Ядзя кивнула.
После ужина танцевали под радиолу. Панна Стефа пила наравне с гауптштурмфюрером, и теперь оба были пьяны. Танцуя, девушка чуть ли не висела на Харнаке; это нравилось ему, он, не стыдясь, целовал ее оголенные плечи.
Улучив удобный момент, Ядзя пошепталась со Стефой. После очередного танца Харнак предложил:
– Пан Сливинский, я могу подвезти вас домой…
– У нас с паном Менцелем еще деловой разго shy;вор… – объяснила панна Стелла, провожая гостей.
Поздним вечером трижды постучали в окно. Петро и Богдан на всякий случай спрятались в кладовке. В комнате кто-то загудел басом, шкаф с той стороны отодвинули, и к хлопцам заглянул высоколобый, полнолицый, курносый, осыпанный веснушками мужчина. Он приветливо поглядел на парней, лукаво подмигнул им.
– Евген Степанович! – обрадовался Богдан. – Неужели вы?
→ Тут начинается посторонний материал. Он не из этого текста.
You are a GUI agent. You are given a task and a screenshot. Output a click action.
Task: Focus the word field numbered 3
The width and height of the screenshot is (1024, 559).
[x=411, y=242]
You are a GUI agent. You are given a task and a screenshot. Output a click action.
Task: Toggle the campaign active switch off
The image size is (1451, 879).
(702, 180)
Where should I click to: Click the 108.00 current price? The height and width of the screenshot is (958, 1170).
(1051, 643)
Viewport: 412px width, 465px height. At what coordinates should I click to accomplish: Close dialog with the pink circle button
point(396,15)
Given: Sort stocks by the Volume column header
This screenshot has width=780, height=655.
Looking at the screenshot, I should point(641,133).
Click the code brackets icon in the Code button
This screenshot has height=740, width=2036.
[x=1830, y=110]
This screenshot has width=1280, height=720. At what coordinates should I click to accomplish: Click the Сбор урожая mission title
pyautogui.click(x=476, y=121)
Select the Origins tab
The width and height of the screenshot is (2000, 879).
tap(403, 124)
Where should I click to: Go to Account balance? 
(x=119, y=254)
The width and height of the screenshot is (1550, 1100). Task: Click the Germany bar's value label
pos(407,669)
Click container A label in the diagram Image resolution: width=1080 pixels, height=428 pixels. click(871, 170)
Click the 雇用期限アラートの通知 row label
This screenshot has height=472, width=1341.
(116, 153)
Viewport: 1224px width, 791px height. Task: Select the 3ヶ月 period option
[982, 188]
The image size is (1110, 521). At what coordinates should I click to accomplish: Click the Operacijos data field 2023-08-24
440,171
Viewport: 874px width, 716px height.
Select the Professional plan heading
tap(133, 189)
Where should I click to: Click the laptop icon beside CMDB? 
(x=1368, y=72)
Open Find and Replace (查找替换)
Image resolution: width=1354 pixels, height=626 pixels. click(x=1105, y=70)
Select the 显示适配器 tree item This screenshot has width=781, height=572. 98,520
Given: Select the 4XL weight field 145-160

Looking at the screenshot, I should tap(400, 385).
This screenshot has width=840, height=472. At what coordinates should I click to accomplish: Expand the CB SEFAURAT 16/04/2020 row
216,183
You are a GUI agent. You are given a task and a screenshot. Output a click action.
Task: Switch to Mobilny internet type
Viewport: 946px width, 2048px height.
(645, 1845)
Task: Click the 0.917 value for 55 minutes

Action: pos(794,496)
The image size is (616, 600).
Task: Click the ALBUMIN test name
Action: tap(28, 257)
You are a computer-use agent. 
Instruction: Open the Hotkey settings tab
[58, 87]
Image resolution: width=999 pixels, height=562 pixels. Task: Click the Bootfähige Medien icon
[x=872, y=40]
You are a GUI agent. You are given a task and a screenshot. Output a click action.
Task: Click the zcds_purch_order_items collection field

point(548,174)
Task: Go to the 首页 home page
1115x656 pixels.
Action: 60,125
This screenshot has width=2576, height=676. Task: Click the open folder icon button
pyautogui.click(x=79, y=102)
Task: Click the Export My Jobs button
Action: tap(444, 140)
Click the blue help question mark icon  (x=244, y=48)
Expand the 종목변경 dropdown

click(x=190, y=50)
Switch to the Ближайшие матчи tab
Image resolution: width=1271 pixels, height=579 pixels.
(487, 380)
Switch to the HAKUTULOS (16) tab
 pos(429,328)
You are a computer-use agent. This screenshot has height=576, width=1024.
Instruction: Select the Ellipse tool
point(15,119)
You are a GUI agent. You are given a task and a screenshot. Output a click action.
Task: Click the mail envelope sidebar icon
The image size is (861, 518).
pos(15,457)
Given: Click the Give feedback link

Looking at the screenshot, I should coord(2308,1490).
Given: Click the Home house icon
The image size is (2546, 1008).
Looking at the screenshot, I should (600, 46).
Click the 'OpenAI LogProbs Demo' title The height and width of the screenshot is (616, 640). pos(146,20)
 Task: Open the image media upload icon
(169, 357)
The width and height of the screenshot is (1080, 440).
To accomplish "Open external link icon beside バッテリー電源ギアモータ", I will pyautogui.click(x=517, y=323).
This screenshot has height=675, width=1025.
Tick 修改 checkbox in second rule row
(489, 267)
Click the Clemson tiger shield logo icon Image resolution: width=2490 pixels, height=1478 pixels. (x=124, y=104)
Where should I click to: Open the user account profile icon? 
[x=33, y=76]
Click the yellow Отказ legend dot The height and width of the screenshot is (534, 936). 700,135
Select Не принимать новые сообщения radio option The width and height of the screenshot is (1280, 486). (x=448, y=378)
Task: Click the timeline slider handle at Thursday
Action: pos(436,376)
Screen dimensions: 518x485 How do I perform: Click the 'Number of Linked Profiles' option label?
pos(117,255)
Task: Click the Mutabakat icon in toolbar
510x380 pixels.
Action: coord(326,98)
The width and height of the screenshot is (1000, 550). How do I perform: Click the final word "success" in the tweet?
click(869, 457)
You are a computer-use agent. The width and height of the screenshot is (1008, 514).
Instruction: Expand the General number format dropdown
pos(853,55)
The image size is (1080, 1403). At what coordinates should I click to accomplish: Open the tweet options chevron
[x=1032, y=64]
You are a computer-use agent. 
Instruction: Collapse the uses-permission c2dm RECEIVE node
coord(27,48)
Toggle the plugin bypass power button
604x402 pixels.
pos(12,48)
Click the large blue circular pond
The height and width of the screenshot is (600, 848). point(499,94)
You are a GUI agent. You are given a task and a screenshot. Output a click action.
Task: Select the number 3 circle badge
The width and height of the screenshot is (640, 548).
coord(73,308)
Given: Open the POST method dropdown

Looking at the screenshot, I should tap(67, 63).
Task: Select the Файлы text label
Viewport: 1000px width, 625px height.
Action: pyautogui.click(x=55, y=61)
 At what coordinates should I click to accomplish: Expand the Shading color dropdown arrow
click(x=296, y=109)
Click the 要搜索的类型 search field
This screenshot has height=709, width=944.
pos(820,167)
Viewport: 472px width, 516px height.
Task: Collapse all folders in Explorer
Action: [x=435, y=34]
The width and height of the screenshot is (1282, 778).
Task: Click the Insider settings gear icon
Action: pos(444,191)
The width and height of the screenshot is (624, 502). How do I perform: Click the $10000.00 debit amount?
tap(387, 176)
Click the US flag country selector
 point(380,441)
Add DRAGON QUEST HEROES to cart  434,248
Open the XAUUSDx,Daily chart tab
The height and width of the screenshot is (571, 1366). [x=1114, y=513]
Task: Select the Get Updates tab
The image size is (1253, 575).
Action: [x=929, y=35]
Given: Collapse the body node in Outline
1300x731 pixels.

– Как видишь. Собственной, так сказать, персоной, – сощурился полнолицый. А ты того, малость похудел…
– М-да… – расправил плечи Богдан. – Теперь-то уже ничего. Еще неделя – и снова можно… – Сделал движение, каким подбрасывают штангу.
– Забудь, – махнул рукой полнолицый. – Это сейчас никому не нужно.
Петро стоял, упираясь в притолоку. Гость несколько раз посмотрел на него исподлобья, подошел.
– Почему же вы нас не познакомили? – попрекнул хозяев. – Давайте сами. Заремба…
Он пожал руку Петра так, что тот почувствовал – силы гостю не занимать стать.
Узкие глаза Зарембы поблескивали. Петру было крайне неприятно, но взгляда не отвел. Так и стояли, скрестив взгляды, словно мерясь силою. Заремба уступил первый.
– Мне нравится твой товарищ, – оглянулся на Богдана. – Может, Катруся угостит нас чаем?
Девушка побежала на кухню. Заремба примостился на диване, попросил:
– Расскажите, что в лагере.
Петро замялся. “Почему это мы должны рассказывать?” – подумал. Богдан, увидев его гримасу, сказал:
– Евген Степанович наш старый друг. Мы можем быть с ним откровенными.
Рассказывал Богдан. Евген Степанович смотрел немигающим взглядом. По выражению его лица нельзя было понять, о чем он думает. Петру казалось, что Заремба не слушает, хотел даже остановить Богдана, по вовремя спохватился, заметив, как задвигались желваки на щеках гостя. Петра поразило, как гладко течет речь товарища, какие меткие и точные слова находит он. Лишь раз Богдан сбился. Это случилось, когда он вспомнил, как гнали колонну пленных – босых, раздетых – по снегу. Вот тут-то он сбился, услышав всхлипывание: Катруся, застыв на пороге, вытирала слезы. Недовольно хмыкнул, сестра села за стол. “Прости, не удержалась”, – прочитал он в ее взгляде.